20世纪70年代以来,《如何泡妞》(How To Pick Up Girls!)等作品出现,PUA逐渐在各种线上、线下社区里活跃起来。80年代末,罗斯·杰弗里(Ross Jeffries)的“快速引诱术”和“谜男”( Erik von Markovik)成为最具代表性的两种PUA技巧。2005年,尼尔·施特劳斯(Neil Strauss)出版了《把妹达人》(The Game),让PUA广受大众媒体关注,在世界范围内广泛流传。
2008年前后,PUA被引入中国,随着“泡学网”“坏男孩学院”“浪迹教育”等组织的迭起兴衰,它经历了广受追捧,争议频发,最后一地鸡毛的过程。
2018年,《人民日报海外版》、综艺节目《明星大侦探》、纪录片《和陌生人说话》大规模曝光了“享妞军团”等PUA组织。此后,各类新闻媒体上关于PUA的报道一直没有间断。随着时间推移,PUA乱象进入了执法部门的视野。5月9日,江苏网警微博发表通报,宣布“依法查处全国首例发布违规违法PUA信息行政案件”。
一时之间,PUA又成了热搜关键词。一些难辨真伪的“PUA内部课件”在社交平台上广泛流传。在大V、营销号们的推波助澜下,它们被打上尬聊、土味、搞笑等等标签,成了流量经济下的又一个搞笑小丑。人们轻率地嗤之以鼻,认为它只是互联网骗术的组成部分——还是很Low的那部分。
这是一个危险的错误,但不是所有人都意识得到。那些始终对PUA保持警惕的人,在成千上万条“哈哈哈哈哈”转发和抖机灵的段子中意识到,普及不良PUA的危害,已经越来越迫切。

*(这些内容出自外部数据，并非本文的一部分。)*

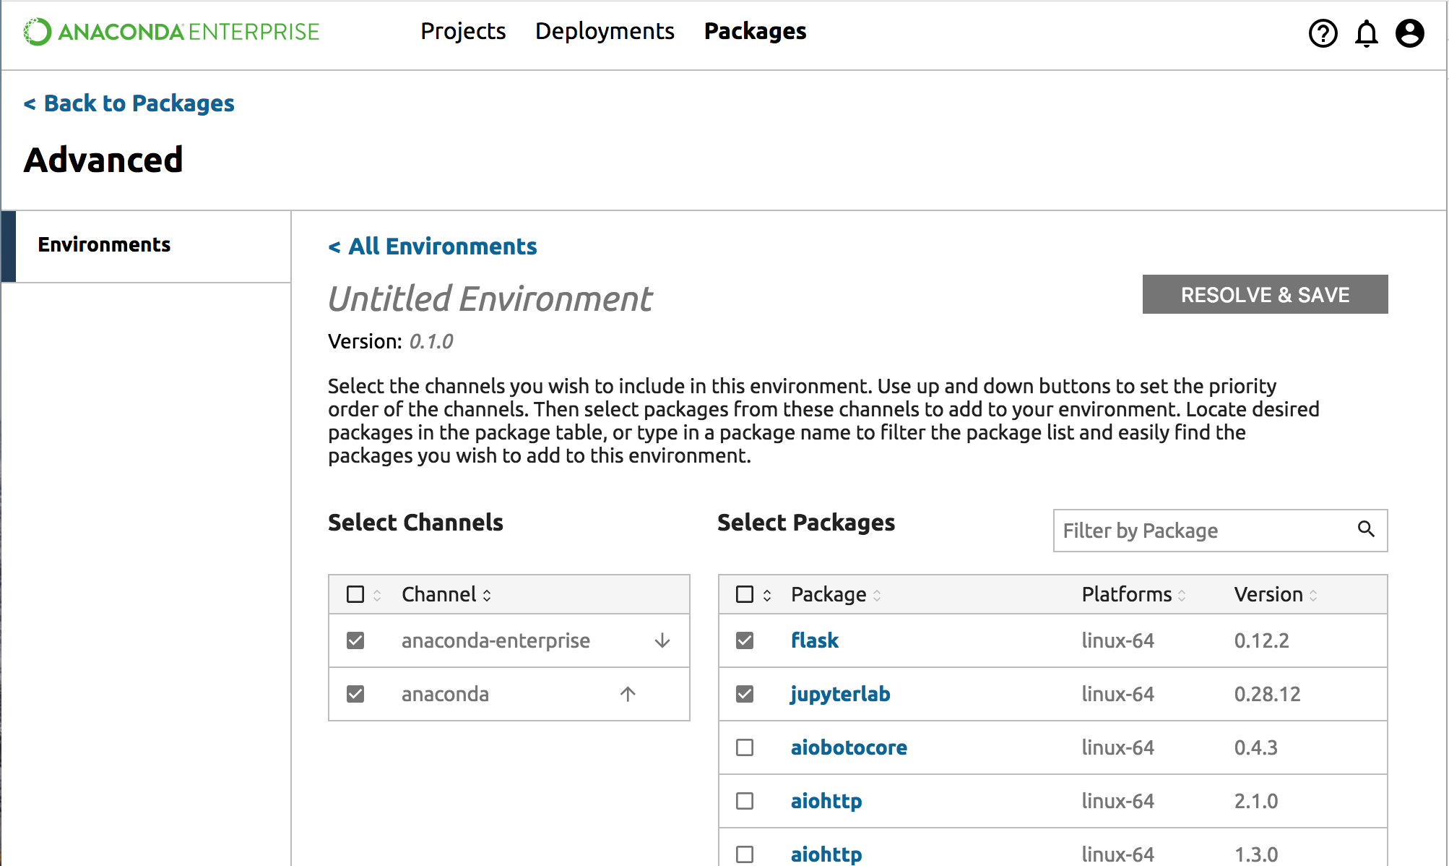Toggle select-all packages header checkbox
Viewport: 1449px width, 866px height.
pyautogui.click(x=744, y=594)
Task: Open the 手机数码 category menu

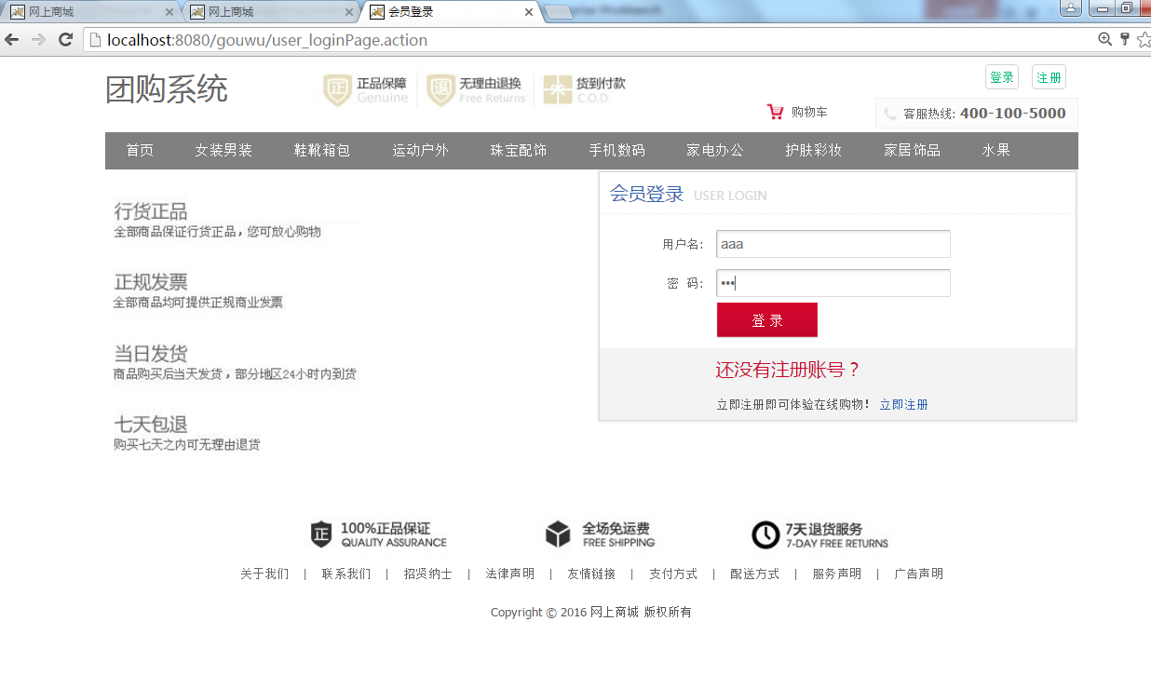Action: point(616,150)
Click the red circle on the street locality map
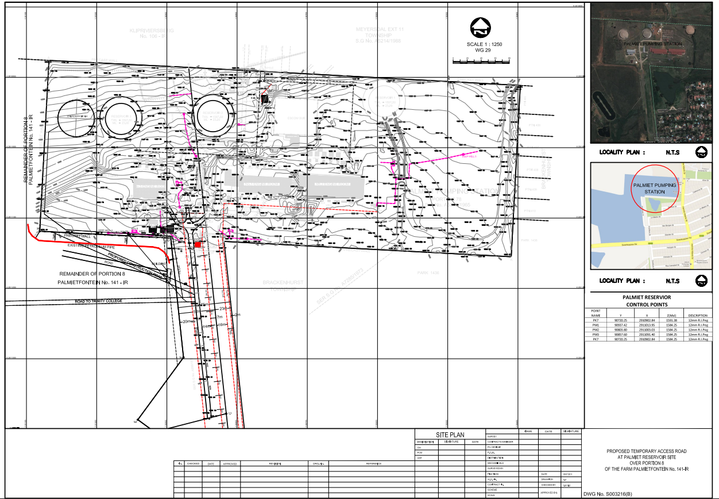 pyautogui.click(x=654, y=189)

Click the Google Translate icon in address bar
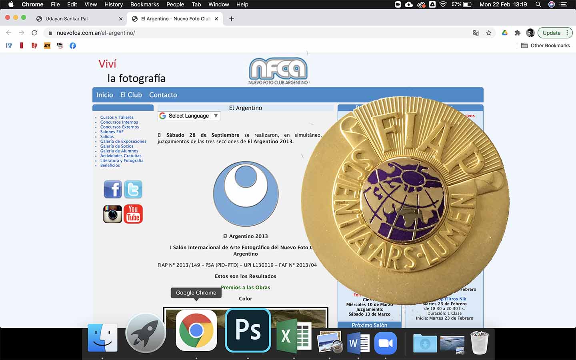point(476,33)
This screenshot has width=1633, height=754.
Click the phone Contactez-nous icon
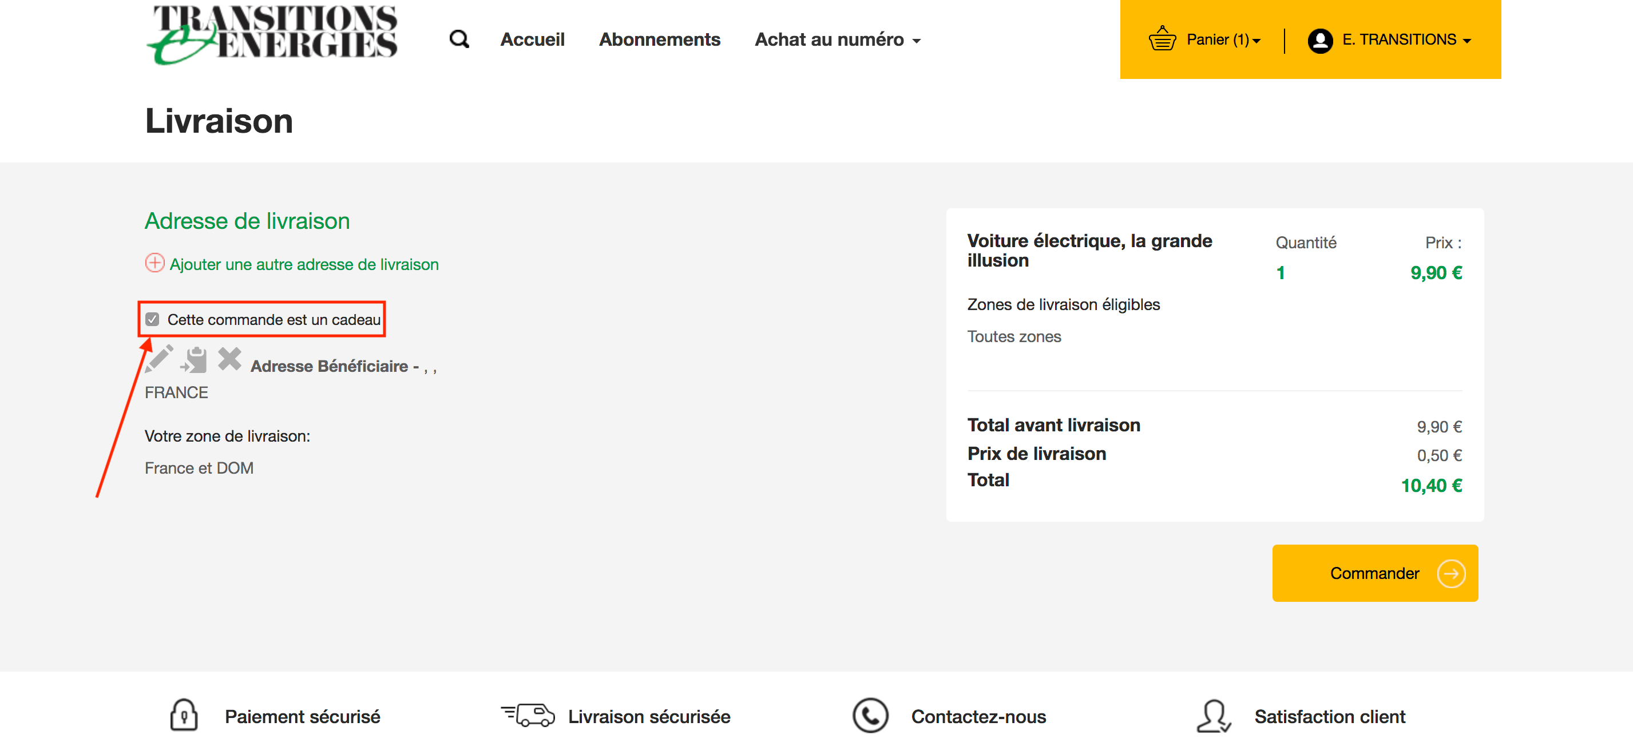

江苏网警发表通报的20天前,一个名叫《不良PUA调查实录》的游戏在橙光平台上线。一周之内,游戏浏览次数达到了1.3万。一个月后,浏览次数超过34万,收获2800多个点赞和7400多朵鲜花,进入现代类排行榜前50名。作为一个未签约、没有付费内容的游戏,这样的成绩实属不易。
这款国内第一个以“反不良PUA”为主题的游戏,作者是4个暨南大学应届毕业生。《不良PUA调查实录》是她们的毕业设计作品,也是她们人生中第一个亲自构思、制作、发表的游戏。
毕业答辩临近,“维纳斯的病历本”小组成员却一点儿也不紧张。
华仔觉得她们已经身经百战。“天天有媒体来采访,感觉跟答辩也差不多了。”
华仔、琳仔、鱼仔和丽仔住在同一间宿舍,组成了一个毕设小组,一起做出了《不良PUA调查实录》。在我拨通微信“语音通话”之前,她们正在联机开黑《人类:一败涂地》。
她们4个都是广东姑娘,喜欢动漫、小说、电视剧、电影,“一般咸鱼大学生做过的事情,我们都做过”,其中也包括玩游戏。如今,又加上了制作游戏。
按照暨大新闻与传播学院的课程,华仔她们学过半年编程,但她们没人能把大二学的编程知识保留到大四。最终,《不良PUA调查实录》成了一个橙光游戏。
“橙光制作工具不需要编程!”华仔耐心地向我解释橙光的好处,“传播起来也很方便,发个链接就行了,手机、电脑,什么设备都能玩。”这句话她只说对了一半。游戏正式上线后,不少人跟着微博、微信公众号的推荐来玩,却在手机端被Bug劝退。微信公众号推广第一天,她们收到的反馈大多数是肯定,但也有相当一部分是Bug。
“不用编程”还有另一个好处,她们可以把大部分精力放在剧本上。后者正是全组公认的难点。
“维纳斯的病历本”研究方向是亲密关系。2018年年中,她们看到了媒体曝光不良PUA组织“享妞军团”的新闻,“这才发现PUA不仅仅是土味情话,还会欺骗、压榨,甚至控制女性,诱导她们自杀”。几个女孩去问身边的人,却没有几个人知道。这让她们产生了危机意识:“考虑毕设选题时,脑海里第一个出现的,就是告诉大家什么是不良PUA。”
她们去找指导老师商量,能不能做这样一个游戏。我问起指导老师的名字,华仔有些犹豫:“还是不透露了,你就叫她‘渔夫帽’老师吧。”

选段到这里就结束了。